А ведь не пропал и блестящим теоретиком становится.
Так мелькнула весть о Говорове. Инна удивилась — тесен все-таки мир. Но особенно это ее не затронуло. Толя-Толик, вот теперь «теоретик», окончательно переместился в какой-то недоступный для нее мир.
Так вот, их отдел выставок… Объяснила ей это однажды та же Мила, которой, может быть, одной изо всех здесь было доступно независимо и неробко выделить общий смысл их деятельности.

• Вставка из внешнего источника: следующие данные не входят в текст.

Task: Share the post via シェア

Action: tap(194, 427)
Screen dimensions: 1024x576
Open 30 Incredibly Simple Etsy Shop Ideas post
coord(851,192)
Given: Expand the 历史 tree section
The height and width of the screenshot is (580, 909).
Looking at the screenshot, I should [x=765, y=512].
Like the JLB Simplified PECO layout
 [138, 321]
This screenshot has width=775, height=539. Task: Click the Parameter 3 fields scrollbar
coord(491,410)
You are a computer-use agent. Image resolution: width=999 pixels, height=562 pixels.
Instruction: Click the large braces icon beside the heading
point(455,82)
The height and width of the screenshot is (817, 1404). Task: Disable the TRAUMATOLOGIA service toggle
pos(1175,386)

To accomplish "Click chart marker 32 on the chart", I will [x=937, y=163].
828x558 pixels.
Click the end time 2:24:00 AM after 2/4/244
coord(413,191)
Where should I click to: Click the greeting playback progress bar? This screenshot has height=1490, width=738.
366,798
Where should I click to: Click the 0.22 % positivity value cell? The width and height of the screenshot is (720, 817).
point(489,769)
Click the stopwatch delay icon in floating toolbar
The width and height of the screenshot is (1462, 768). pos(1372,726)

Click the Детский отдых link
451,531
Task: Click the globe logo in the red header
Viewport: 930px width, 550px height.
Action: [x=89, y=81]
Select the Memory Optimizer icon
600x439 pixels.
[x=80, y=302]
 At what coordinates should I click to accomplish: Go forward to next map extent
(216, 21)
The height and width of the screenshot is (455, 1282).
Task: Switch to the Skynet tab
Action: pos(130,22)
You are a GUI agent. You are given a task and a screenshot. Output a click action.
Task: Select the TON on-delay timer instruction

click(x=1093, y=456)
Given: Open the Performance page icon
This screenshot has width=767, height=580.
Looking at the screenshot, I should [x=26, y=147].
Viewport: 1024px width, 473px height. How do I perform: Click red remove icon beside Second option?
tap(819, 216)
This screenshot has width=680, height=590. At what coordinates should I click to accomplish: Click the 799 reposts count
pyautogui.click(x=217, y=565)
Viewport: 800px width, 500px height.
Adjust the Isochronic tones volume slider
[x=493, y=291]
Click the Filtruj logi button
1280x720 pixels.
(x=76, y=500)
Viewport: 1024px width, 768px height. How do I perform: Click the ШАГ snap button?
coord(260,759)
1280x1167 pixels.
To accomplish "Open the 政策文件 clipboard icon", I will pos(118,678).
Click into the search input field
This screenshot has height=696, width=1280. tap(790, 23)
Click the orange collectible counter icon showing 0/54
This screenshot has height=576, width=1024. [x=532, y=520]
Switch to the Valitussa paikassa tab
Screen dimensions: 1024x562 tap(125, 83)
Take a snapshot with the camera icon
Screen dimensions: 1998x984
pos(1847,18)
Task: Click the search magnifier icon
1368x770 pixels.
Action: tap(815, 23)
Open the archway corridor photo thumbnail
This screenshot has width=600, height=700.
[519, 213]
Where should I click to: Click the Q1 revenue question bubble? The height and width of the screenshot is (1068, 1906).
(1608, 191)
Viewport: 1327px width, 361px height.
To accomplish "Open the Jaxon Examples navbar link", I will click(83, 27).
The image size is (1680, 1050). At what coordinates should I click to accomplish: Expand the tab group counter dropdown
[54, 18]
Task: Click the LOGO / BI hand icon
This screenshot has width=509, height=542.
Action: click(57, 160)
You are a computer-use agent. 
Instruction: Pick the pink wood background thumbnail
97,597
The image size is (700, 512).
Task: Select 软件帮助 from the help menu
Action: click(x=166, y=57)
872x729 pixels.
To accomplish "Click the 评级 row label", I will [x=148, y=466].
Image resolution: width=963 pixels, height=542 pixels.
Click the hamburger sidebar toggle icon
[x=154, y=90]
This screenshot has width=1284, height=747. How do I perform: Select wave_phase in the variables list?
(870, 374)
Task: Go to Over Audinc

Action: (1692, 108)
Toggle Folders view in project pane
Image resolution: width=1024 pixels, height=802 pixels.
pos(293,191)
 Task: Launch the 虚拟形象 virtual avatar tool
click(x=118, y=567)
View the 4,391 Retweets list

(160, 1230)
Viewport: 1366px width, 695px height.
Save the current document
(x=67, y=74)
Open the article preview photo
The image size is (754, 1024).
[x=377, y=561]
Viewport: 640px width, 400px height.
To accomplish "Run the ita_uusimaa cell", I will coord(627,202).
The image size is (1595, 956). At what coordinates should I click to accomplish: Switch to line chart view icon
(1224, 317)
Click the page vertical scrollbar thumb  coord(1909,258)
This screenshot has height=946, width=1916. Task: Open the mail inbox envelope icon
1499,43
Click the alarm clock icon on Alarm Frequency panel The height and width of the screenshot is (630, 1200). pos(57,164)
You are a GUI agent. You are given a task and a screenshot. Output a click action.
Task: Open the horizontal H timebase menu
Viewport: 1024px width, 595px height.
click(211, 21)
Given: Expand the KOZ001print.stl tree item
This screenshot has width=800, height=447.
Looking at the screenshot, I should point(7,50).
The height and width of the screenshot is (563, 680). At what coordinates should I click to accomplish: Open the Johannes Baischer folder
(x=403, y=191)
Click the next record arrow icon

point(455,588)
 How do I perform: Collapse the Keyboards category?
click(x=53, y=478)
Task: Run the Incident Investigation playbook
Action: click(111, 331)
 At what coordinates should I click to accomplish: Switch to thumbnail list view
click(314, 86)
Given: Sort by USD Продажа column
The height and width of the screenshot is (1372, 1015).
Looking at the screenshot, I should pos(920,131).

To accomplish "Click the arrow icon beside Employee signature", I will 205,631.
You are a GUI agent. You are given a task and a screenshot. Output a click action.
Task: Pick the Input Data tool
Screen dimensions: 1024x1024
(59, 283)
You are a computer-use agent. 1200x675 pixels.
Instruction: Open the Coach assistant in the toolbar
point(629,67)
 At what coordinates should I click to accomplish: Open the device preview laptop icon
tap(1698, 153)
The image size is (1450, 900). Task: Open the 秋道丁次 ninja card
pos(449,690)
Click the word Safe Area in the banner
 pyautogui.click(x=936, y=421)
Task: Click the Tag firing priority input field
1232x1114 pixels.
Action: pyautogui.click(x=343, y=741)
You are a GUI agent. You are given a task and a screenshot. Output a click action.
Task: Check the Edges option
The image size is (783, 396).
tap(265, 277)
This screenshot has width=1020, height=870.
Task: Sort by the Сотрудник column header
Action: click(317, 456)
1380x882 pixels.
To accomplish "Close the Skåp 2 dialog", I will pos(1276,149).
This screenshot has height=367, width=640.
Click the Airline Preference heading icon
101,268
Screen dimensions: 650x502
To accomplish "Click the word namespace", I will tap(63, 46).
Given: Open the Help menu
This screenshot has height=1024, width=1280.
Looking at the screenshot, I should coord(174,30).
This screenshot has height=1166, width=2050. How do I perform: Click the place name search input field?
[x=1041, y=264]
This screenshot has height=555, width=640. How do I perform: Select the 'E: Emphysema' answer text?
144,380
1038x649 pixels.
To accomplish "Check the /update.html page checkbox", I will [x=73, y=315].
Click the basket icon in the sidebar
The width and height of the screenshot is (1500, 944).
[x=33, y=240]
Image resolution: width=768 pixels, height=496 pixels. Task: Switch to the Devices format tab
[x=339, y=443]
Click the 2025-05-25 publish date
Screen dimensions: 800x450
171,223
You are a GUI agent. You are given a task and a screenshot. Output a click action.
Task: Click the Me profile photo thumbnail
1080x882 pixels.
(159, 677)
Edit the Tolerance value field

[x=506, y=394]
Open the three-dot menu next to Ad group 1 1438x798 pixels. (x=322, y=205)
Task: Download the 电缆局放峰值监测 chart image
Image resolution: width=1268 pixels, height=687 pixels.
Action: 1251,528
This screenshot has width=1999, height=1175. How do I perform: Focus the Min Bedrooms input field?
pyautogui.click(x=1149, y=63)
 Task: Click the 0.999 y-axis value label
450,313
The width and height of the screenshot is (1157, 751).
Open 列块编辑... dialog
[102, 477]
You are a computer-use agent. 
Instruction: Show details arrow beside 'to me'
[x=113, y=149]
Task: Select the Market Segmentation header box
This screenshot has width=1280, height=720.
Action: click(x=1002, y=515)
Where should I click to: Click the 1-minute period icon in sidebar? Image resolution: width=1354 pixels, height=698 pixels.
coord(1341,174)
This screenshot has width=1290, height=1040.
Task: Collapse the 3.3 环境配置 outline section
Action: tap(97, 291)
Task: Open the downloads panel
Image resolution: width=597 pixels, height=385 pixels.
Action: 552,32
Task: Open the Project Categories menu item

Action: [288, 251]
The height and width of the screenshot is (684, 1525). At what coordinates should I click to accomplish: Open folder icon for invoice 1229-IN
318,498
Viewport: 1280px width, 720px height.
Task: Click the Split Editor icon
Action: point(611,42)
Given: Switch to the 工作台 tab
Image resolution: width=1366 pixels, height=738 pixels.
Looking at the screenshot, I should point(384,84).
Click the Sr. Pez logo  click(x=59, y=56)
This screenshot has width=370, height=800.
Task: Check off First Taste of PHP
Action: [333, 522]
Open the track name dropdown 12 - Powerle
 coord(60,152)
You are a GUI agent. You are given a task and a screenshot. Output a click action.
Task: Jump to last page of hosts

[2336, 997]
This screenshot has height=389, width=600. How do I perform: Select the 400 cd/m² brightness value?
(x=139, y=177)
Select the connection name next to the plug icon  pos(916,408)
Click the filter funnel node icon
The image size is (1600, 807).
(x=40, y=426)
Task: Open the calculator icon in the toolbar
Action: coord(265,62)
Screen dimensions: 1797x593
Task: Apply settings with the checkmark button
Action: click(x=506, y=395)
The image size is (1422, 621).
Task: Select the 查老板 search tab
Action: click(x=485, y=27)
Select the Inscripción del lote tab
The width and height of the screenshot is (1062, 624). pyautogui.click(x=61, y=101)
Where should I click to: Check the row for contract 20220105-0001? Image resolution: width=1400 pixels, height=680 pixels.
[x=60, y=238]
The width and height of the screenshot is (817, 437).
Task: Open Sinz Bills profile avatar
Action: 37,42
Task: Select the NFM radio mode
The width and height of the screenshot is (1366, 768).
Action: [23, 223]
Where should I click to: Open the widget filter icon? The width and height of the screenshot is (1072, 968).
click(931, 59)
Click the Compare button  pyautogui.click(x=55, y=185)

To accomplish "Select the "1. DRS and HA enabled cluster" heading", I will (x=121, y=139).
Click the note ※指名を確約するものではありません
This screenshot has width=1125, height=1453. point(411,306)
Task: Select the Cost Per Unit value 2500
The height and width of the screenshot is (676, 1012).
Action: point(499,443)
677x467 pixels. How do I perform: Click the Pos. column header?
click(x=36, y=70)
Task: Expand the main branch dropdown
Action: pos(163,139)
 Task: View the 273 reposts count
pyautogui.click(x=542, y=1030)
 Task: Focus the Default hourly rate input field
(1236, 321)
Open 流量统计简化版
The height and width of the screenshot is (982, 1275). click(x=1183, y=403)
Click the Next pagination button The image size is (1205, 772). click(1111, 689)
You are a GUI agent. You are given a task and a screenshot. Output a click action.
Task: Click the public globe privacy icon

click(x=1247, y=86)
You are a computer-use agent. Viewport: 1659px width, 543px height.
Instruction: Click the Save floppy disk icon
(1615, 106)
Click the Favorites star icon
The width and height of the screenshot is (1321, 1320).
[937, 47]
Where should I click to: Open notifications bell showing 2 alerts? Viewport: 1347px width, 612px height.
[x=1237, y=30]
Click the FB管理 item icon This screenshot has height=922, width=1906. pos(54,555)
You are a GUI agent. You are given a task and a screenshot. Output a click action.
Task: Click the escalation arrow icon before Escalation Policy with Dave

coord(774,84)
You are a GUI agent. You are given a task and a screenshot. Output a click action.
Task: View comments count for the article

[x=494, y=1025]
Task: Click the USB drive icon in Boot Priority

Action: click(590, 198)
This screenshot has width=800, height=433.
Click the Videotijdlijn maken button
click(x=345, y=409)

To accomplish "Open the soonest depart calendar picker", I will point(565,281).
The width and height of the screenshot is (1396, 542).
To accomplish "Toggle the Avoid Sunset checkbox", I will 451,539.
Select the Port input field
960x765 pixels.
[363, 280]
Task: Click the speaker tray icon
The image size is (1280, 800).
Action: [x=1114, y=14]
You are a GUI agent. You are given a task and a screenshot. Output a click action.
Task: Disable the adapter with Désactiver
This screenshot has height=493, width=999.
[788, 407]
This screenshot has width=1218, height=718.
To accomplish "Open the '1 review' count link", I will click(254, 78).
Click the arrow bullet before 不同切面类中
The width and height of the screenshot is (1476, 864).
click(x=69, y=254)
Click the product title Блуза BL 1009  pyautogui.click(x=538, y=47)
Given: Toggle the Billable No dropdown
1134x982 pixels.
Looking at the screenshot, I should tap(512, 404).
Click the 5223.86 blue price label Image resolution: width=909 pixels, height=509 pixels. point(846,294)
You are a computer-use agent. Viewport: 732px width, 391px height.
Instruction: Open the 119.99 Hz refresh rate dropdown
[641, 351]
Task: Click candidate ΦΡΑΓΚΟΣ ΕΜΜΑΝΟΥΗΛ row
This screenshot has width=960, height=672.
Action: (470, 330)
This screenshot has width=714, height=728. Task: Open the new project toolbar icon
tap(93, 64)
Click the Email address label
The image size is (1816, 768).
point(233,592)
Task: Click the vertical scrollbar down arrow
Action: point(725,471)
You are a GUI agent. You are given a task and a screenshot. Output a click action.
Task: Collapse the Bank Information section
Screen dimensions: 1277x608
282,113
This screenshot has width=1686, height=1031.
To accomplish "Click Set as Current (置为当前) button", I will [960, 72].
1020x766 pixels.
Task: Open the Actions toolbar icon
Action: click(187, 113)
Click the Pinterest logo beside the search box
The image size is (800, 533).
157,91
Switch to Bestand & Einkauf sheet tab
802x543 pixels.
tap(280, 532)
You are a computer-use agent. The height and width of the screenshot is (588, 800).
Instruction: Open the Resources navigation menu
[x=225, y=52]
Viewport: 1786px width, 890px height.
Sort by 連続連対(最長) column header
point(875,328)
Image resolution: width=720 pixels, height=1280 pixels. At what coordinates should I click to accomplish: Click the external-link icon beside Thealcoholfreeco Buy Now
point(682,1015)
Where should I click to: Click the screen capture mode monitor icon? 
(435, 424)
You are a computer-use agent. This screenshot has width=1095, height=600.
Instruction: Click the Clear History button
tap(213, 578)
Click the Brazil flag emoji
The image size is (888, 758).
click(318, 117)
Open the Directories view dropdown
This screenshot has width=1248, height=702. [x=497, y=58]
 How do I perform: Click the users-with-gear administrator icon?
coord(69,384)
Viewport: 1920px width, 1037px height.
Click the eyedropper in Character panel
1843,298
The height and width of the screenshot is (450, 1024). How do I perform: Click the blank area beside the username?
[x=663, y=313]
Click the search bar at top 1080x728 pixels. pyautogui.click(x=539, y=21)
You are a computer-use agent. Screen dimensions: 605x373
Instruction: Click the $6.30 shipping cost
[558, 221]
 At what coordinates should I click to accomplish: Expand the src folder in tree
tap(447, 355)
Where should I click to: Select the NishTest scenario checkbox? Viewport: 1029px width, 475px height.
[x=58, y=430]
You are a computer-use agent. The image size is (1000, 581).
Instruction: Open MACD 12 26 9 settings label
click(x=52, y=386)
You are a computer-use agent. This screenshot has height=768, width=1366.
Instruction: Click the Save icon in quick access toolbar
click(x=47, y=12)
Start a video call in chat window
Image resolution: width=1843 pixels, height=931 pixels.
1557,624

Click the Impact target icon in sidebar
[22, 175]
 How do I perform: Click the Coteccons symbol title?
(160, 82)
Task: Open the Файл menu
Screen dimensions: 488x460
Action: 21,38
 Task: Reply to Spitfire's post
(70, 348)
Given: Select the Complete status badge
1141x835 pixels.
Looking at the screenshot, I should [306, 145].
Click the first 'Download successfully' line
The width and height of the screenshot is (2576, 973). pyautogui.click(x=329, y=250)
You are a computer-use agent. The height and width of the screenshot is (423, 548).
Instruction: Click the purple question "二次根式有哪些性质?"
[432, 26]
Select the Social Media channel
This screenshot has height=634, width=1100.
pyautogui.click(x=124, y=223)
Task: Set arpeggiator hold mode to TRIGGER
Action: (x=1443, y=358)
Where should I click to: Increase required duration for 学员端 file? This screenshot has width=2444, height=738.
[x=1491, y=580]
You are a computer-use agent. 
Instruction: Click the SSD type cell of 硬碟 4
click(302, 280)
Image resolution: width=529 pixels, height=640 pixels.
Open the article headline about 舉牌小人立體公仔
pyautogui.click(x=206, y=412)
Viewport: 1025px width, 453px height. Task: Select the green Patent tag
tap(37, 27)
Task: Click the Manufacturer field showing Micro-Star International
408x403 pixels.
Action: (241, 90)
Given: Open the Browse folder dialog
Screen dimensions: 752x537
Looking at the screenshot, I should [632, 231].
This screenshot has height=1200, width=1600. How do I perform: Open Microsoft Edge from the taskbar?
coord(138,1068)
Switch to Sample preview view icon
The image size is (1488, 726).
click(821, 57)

— Примерно так. С успехом пропагандируем. В то время как в отрасли уже накоплено столько технических средств, что мы способны вычерпать и выскрести все ресурсы. Рекламируем и внедряем… когда надо бы бить тревогу. В принципе новые методы искать.
Говорила она это с вялой усмешкой и казалась особенно усталой и опустошенной. Но странно, что именно эта внутренне усмехающаяся Мила куда больше, чем остальные, преуспевала в отделе. Она идеально вписывалась и… была неуместна здесь, поскольку она могла бы разрабатывать эти «новые методы».
А вот Инне хотелось уйти отсюда. Постоянная мелочная занятость в отделе, почти не имеющая отношения к работе, утомляла, вызывала чувство неуверенности и неприкаянности. Но это как-то меньше тяготило ее раньше, было второстепенным при весомом, важном чувстве домашнего благополучия. В ней была сильна закваска деревенского детства с тогдашними представлениями: что дело — это что-то зримое и определенное, приносящее ощутимый результат. Деловая усложненность большого города давно и неизбежно сломала такое ощутимое выражение трудовой нравственности, как возможность видеть результаты своего труда.
Хотелось каких-то перемен, все меняющих в жизни.
Уйти воспитательницей в детсад или, используя кое-что еще не забытое после техникума, геодезистом или техником на стройку? Но все это были слишком резкие перемены. Привычная обстановка тяготила, но и втягивала. А потом ей и самой казалось странным: прилично одетая, с некоторой светскостью женщина приходит в детсадик или в прорабскую… Была роль. И она заметно вела Инну Кузьминичну.
Она сорвалась уполномоченной Госстраха. Потом — продавать театральные билеты. Не все ли равно что, если все равно не то. От прежней ее жизни прежним оставалось только чувство какой-то ненадежности.
Но она верила, чувствовала: что-то изменится в жизни, произойдет.
А происходило то, что ничего не происходило. Мысль, что надо предпринимать что-то, устраивать личную жизнь, стала судорожной. Перешла работать в научно-техническую библиотеку. Это было въедливое женское окружение. Но среди читателей больше мужчин… Она как раз стояла на выдаче и улыбалась напряженно.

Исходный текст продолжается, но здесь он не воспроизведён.